In fact, had God chosen to rescue God’s people because we were such nice people who longed for God to save us, there would have been no reason for the angels to sing and the shepherds to rejoice. Humanity would have, instead, gladly stayed on its one-way road to eternal separation from God and God’s purposes. That’s a reason why Christmas preachers might invite our hearers to think of Jesus’ birth as a means by which God compassionately opens another road for us.

When the shepherds find the baby Jesus just as the angels had promised, they respond by spreading the word concerning what those angels had told them about the child (Luke 2:17). Yet had God not generously (plousios) poured the Spirit out on God’s beloved people (6), no one would have believed that word. We would have remained in the spiritual darkness of assuming that Jesus, if he existed at all, was nothing more than a nice guy who offered some good advice.

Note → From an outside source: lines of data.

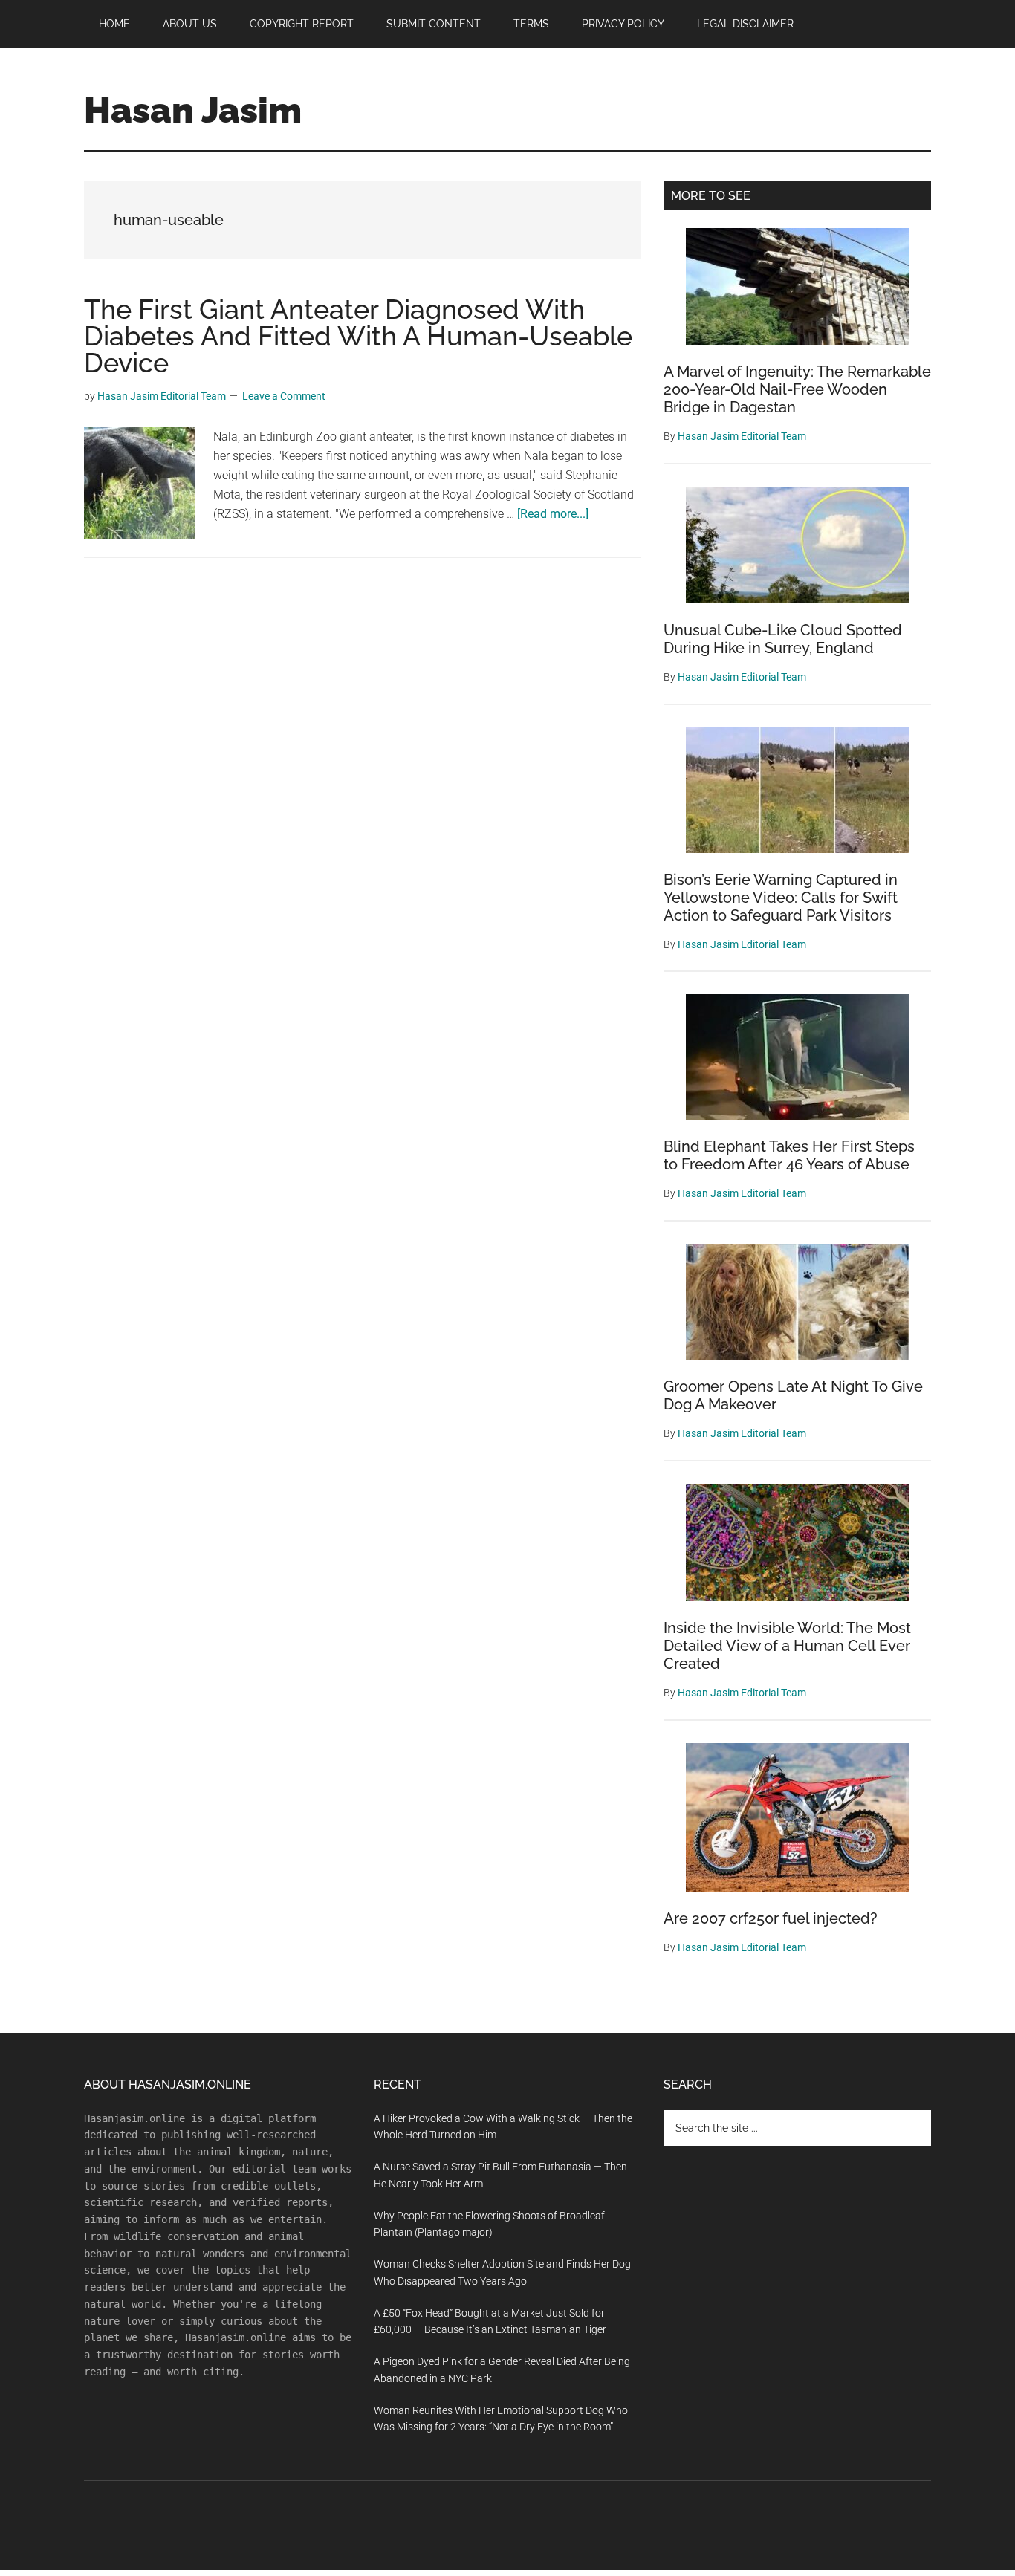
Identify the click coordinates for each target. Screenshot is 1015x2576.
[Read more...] (552, 514)
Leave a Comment (283, 396)
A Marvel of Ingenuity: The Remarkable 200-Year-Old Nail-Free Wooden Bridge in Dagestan (797, 389)
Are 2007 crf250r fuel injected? (771, 1918)
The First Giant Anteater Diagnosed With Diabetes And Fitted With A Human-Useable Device (358, 335)
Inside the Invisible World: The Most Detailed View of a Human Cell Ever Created (787, 1646)
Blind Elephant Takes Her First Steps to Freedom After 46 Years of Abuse (789, 1155)
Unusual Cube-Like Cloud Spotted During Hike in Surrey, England (783, 639)
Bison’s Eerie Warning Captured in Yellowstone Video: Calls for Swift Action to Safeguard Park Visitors (781, 897)
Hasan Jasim (193, 110)
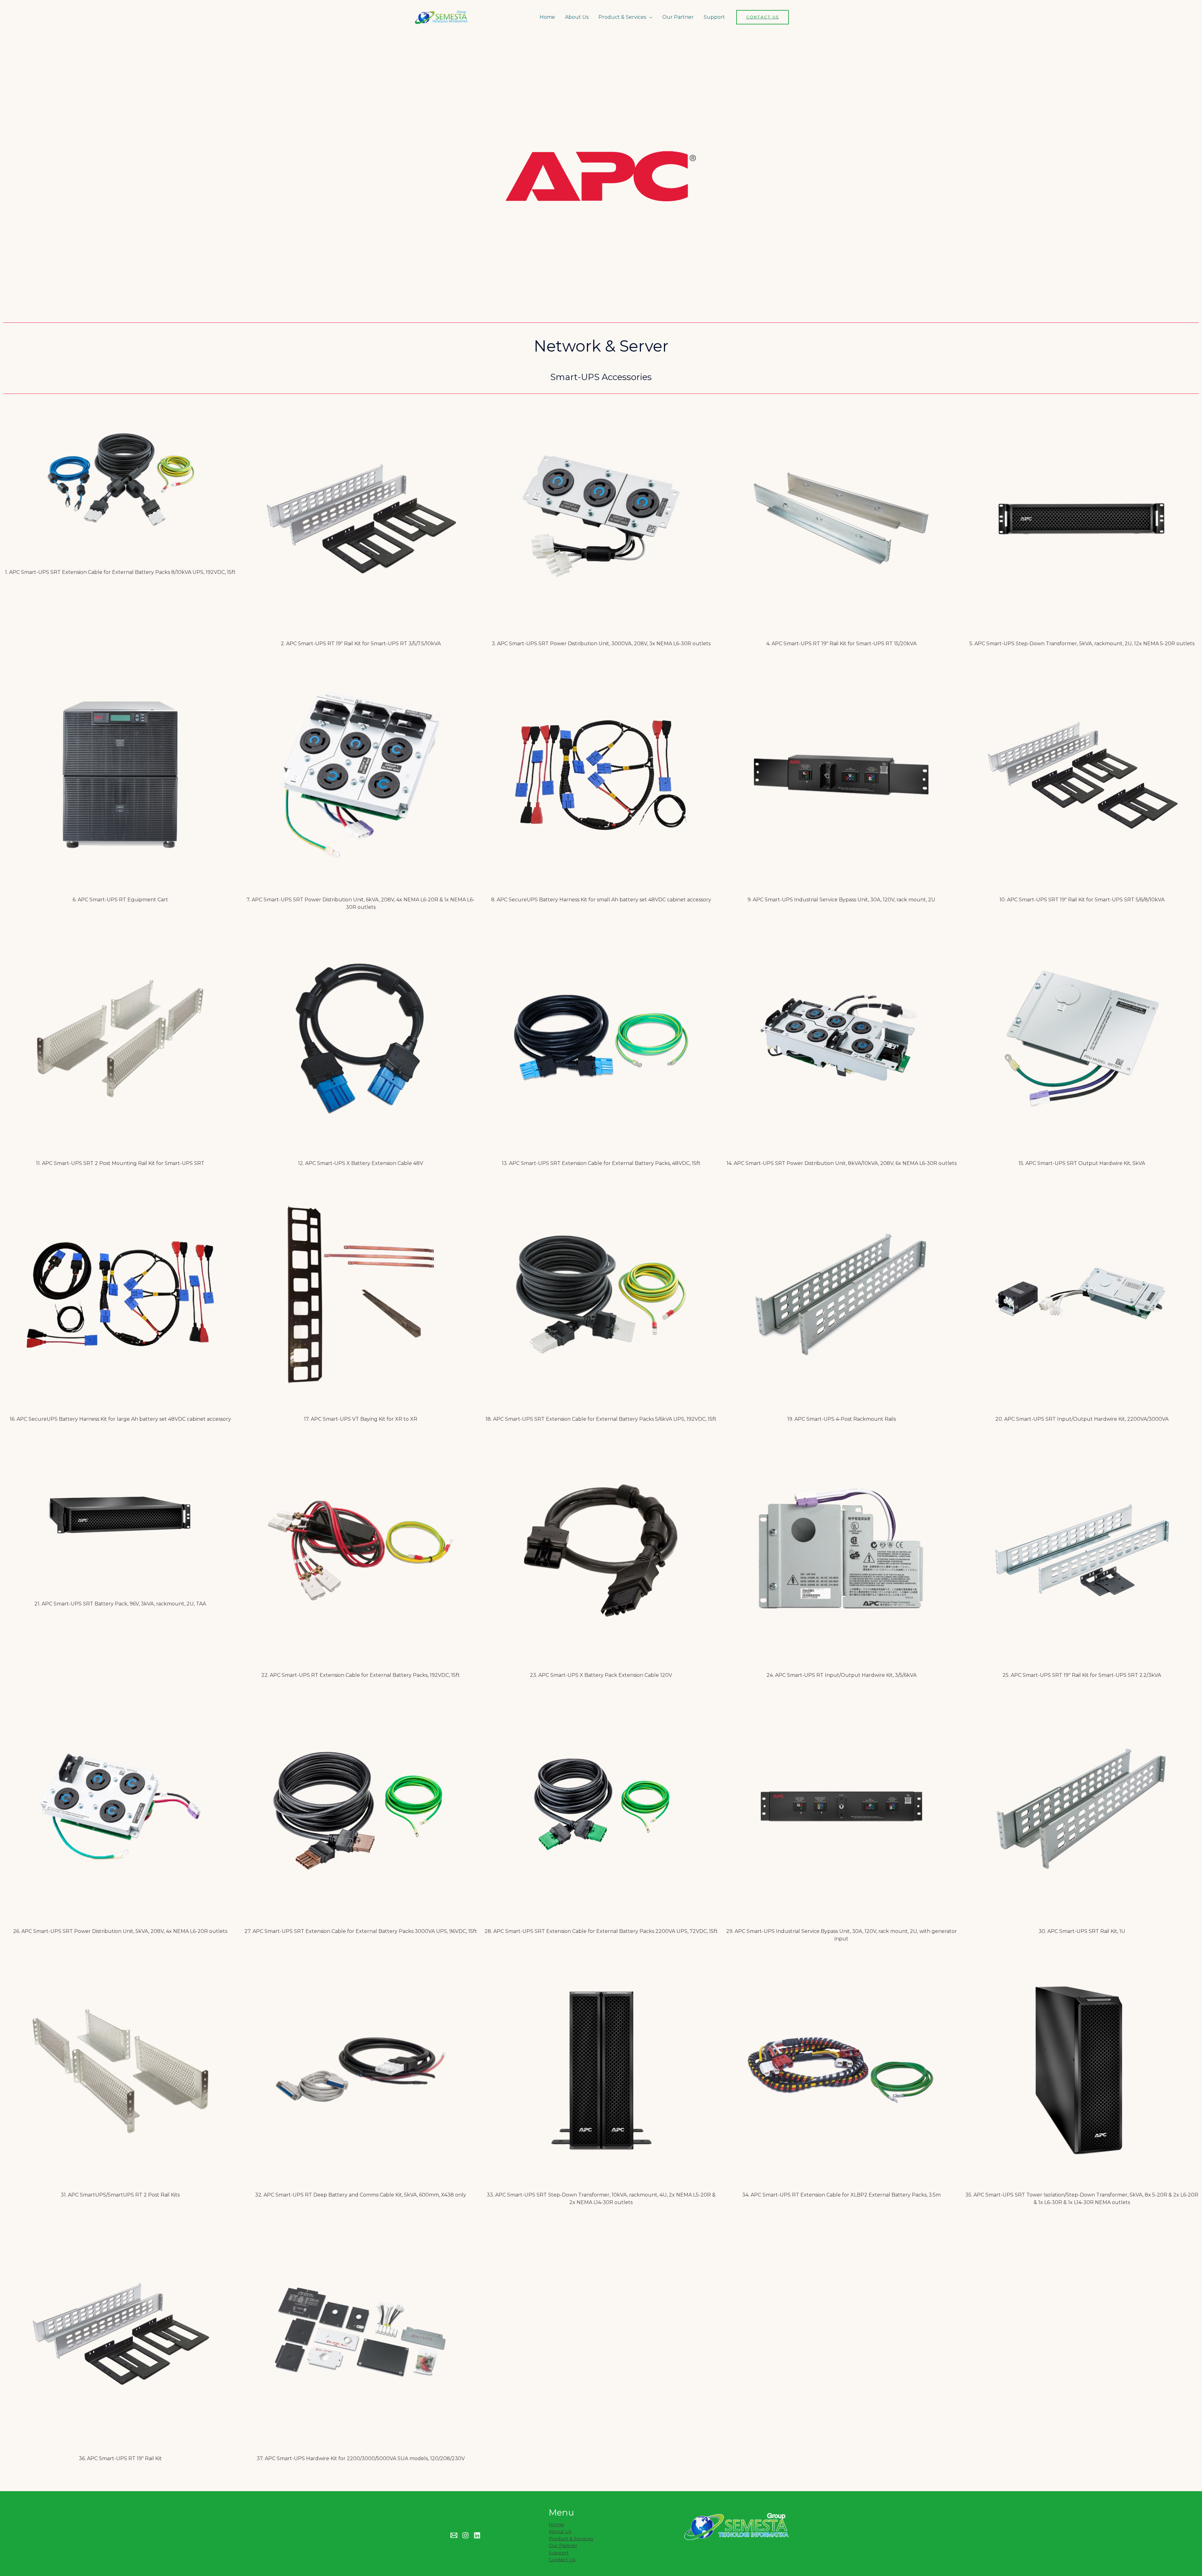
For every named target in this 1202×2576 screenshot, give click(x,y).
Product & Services (622, 17)
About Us (576, 17)
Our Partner (678, 17)
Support (714, 17)
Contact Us (562, 2560)
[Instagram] (465, 2535)
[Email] (453, 2535)
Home (547, 17)
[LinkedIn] (477, 2535)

In his commentary on this passage, the biblical scholar Michael Joseph Brown invites us to think about Titus 3 in a perhaps slightly new way. He summons God’s people to think of this passage as testimony.

“Christmas,” Brown writes, “is a time for testimony firmly rooted in the Christian tradition. When we celebrate the Nativity, we remember what the birth of Jesus meant for the world (on a cosmic scale) and means for us individually and collectively. Out of this comes our testimony.” When the shepherds tell everyone they meet what the angels had said about the Christ-child, they testify.

The shepherds return to work on Christmas night “glorifying and praising God for all the things they had heard and seen” (Luke 2:20). God’s people join them on this Christmas Day because God has graced us with perhaps even more than God graced those shepherds. God has, after all, justified God’s adopted sons and daughters by God’s grace so that we’re now the recipients of “the hope of eternal life” (elpida zoes aioniou) (7).

Titus, in fact, lifts Christmas Day’s worshipers’ eyes beyond Bethlehem and Jesus’ first coming. As Skinner goes on to note (ibid), the Spirit uses this Sunday’s Epistolary Lesson to point us beyond the manger to things like the gift of the Holy Spirit, Christians’ adoption into God’s family as heirs, and the hope of eternal life lived in God’s glorious presence. It’s a hope that God’s adopted sons and daughters carry back to our homes, not just on Christmas Day, but also on every day with which God graces us.

Illustration

Jesus was not just an act of God’s mercy (5). He also lived a life of God’s mercy. In his book, Philemon’s Problem: The Daily Dilemma of the Christian, James T. Burtchaell notes, “Jesus was curiously unpreoccupied about the future of those who believed through him.”

“His attention went rather to those who were deprived: to the running sores of the leper; to the milky, sightless eye; to the dragging, withered leg; to the slack-mouthed village idiot; to the shrunken belly; even to the dead man in the grave. With all these he shared life as they had need.”